In contrast, Eurex’s parent exchange, Deutsche Börse, has never been able to secure comparable cooperation from the Securities and Exchange Commission to provide U.S. access for equities and other products under its jurisdiction, with the result, I would argue, that the New York Stock Exchange has been far slower in adopting necessary market structure, governance and regulatory reforms than it otherwise would have been. The CFTC is therefore to be heartily congratulated for its far-sighted foreign market access policy over the past decade, which has produced a renaissance in U.S. exchange traded derivatives with no accompanying regulatory failures.

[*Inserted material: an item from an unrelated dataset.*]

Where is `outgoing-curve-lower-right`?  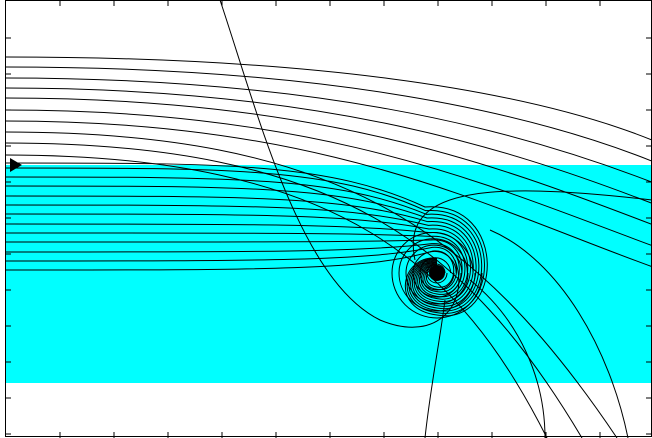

In conclusion, I would urge the Commission to avoid applying any mechanistic trigger based on U.S. volume in an FBOT contract which would result in repeal of a no-action letter. Measures of U.S. participation should be used by the Commission to gauge whether systemic risk to the U.S. financial markets could result from a failure at the FBOT’s clearinghouse, although such legitimate concern is most effectively addressed initially by the Commission requiring greater cooperation from the FBOT or its regulator, and perhaps enhancements to the risk management practices at the FBOT’s clearinghouse. Repeal of a no-action letter should be a last resort, as a breakdown of cooperation among global derivatives regulators can only result in the emergence of costly and dangerous competition for jurisdiction among national authorities.

I thank the Commission for the opportunity to share my views at the June 27 public hearing, and I stand ready to provide any further assistance which it might find useful.